S.A.S. BOULANGERIE BG SA
[Adresse 5]
[Localité 1]

Représentée par Me Eve SOULIER de la SELARL EVE SOULIER-JEROME PRIVAT-THOMAS AUTRIC, avocat au barreau d’AVIGNON
Représentée par Me Alexandre JAMMET de la SELARL PASCAL JAMMET DALMET, avocat au barreau de TARASCON

INTIMÉE :

Madame [Y] [I]
née le [Date naissance 4] 1991 à [Localité 6]
[Adresse 2]
[Localité 3]

Représentée par Me Thomas AUTRIC, avocat au barreau de NIMES

ORDONNANCE DE CLÔTURE rendue le 15 Juin 2022

ARRÊT :

Arrêt contradictoire, prononcé publiquement et signé par Monsieur Yves ROUQUETTE-DUGARET, Président, le 13 Décembre 2022, par mise à disposition au greffe de la Cour

FAITS PROCÉDURE ET PRÉTENTIONS

Mme [Y] [I] a été engagée par la SAS Boulangerie BG initialement du 23 juin 2014 au 30 septembre 2014 selon contrats de travail à durée déterminée à temps partiel afin de remplacer des salariés absents.

À compter du 6 octobre 2014, elle était embauchée suivant contrat de travail à durée indéterminée à temps partiel, en qualité de vendeuse.

Par avenants au contrat de travail, la salariée était temporairement affectée au poste de première vendeuse.
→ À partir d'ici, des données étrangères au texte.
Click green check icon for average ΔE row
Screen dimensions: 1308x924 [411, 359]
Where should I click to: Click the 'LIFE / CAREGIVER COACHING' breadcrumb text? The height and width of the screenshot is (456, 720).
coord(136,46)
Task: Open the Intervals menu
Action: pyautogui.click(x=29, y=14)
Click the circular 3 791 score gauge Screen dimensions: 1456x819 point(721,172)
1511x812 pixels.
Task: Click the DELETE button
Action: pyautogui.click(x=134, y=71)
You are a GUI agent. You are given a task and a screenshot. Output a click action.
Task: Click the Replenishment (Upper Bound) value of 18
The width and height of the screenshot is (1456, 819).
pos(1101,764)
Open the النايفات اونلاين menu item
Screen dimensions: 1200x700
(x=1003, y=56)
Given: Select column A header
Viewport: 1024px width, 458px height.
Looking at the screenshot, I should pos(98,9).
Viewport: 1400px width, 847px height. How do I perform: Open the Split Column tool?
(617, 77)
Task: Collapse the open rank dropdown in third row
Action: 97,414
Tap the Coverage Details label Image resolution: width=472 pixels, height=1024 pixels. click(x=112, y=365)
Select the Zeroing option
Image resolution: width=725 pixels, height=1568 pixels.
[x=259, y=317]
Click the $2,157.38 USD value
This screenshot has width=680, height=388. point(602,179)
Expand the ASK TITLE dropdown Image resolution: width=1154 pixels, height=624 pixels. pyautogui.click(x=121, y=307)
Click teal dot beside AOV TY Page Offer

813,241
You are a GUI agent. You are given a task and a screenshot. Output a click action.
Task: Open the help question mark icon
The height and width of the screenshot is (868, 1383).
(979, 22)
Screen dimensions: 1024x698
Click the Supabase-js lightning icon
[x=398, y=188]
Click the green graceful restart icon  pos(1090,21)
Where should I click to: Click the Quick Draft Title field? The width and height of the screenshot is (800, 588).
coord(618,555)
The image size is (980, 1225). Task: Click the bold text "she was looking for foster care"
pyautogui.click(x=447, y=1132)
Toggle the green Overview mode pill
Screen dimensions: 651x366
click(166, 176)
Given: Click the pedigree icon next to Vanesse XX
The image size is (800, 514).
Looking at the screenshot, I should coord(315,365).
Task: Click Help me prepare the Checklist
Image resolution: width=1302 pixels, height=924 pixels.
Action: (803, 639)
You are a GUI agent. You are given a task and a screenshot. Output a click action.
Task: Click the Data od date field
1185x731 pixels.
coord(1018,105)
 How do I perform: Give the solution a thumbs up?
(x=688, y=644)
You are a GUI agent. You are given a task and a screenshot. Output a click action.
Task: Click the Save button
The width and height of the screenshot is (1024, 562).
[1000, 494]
Du mois de novembre 2016 au 27 janvier 2017, Mme [I] était placée en arrêt de travail.

Du 11 mars 2017 au 29 mars 2017, elle bénéficiait d’un nouvel arrêt de travail.

Par requête du 20 octobre 2017, Mme [I] sollicitait du conseil de prud’hommes de Nîmes la résiliation judiciaire de son contrat de travail aux torts exclusif de son employeur outre l’allocation des indemnités afférentes.

Suivant avis du 22 février 2018, la salariée était déclarée inapte à son poste de travail.

Le 12 avril 2018, la société Boulangerie BG soumettait des offres de reclassement à Mme [I], qu’elle refusait.

Par courrier du 30 avril 2018, Mme [I] était convoquée à un entretien préalable en vue d’un éventuel licenciement.

Le 6 juin 2018, elle était licenciée pour inaptitude d’origine non-professionnelle et impossibilité de reclassement.

Par de nouvelles conclusions en date du 3 octobre 2018, Mme [I] demandait au conseil de prud’hommes de Nîmes de prononcer, à titre principal, la résiliation judiciaire de son contrat de travail pour manquements graves de l’employeur à ses obligations, et, à titre subsidiaire, de dire et juger son licenciement pour inaptitude comme étant dépourvu de cause réelle et sérieuse.

Par jugement contradictoire du 24 octobre 2019, le conseil de prud’hommes de Nîmes a :

– dit que le contrat de travail liant les parties est résilié aux torts exclusifs de l’employeur ;
En conséquence :
– condamné la SAS Boulangerie BG, à payer à Mme [Y] [I] les sommes suivantes :
* 2000 euros à titre de dommages et intérêts en réparation du préjudice né du manquement de l’employeur à son obligation de sécurité de “résultat” ;
* 2000 euros à titre de dommages et intérêts en réparation du préjudice né du manquement de l’employeur à son obligation d’exécution loyale du contrat de travail ;
* 4200 euros à titre d’indemnité de licenciement sans cause réelle et sérieuse ;
* 2065 euros à titre d’indemnité compensatrice de préavis,
* 206,5 euros à titre de rappel de congés payés afférents ;
* 1500 euros par application des dispositions de l’article 700 du code de procédure civile
– ordonné l’exécution provisoire du jugement en application de l’article 515 du code de procédure civile
– condamné la SAS Boulangerie BG aux entiers dépens.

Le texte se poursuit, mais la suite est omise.